Asian hedge funds as an asset class
Source: AsiaHedge, EurekaHedge; Analysis: GFIA
Universe of returns taken from 1142 Asian, emerging markets and global funds, out of which 760 are live funds. Broad market funds such as emerging markets and global funds are included to provide more statistical significance for certain strategies.
Predictably, inclusion of dead funds’ performance leads to lower annualized returns for most strategies.
Hedge funds showed out-performance over the market benchmark
Distressed debt, CTA/Managed Futures and Fixed Income round out the top 3 performing buckets
Funds overall outperformed the market benchmarks over the past 5 years. Distressed securities, long only equities, fixed income round out the top 3 performing buckets. As in early iterations of our Asia Note, we truncated the timeline of returns to May 2008 – May 2013 in order to focus on the swings between a market dislocation, a seeming recovery, and subsequent stagnation. It is worth noting the capital preservation capability of the funds during the crisis as well as the subsequent consistent recovery. The recent macro-driven volatility in the markets contributed to the sliding returns in most Asian managers, especially those managing fixed income, long only and event driven funds.

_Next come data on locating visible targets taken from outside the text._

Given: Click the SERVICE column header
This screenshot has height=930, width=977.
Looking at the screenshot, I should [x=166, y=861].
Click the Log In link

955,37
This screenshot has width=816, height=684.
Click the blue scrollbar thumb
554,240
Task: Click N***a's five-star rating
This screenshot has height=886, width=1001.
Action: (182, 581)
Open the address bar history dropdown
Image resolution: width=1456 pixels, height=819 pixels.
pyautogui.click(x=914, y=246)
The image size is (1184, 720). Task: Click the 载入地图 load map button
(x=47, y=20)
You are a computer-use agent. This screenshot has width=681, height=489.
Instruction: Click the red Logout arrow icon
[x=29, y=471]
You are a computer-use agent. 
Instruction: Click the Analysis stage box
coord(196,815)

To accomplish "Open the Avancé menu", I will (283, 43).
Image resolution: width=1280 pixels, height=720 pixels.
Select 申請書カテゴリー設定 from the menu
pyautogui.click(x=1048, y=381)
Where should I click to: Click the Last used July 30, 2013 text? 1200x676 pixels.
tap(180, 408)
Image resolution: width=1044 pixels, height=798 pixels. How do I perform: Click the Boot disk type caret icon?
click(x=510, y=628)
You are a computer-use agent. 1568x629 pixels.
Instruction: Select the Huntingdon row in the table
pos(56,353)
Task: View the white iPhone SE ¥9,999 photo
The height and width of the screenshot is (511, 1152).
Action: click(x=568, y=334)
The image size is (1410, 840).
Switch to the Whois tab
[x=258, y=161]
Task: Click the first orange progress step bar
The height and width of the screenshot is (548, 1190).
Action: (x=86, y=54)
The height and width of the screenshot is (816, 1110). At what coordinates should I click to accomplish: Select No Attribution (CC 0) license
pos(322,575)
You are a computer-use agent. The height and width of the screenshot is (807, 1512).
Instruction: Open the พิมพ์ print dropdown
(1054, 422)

Most strategies experienced a decline in correlation in 2013
Based on 1 year correlations with MSCI Asia Apex
Overall, there is a clear downward trend with the correlations to the MSCI Asia Pacific Index year-to-year. More specifically, in 2013 all strategies, with the exception of macro, became less correlated with the MSCI Asia Pacific Index, suggesting that the bottom up strategies are starting to play out the way that managers intend, and are returning to fundamentals. CTA/Managed futures and distressed securities’ correlations once again plunged in 2013.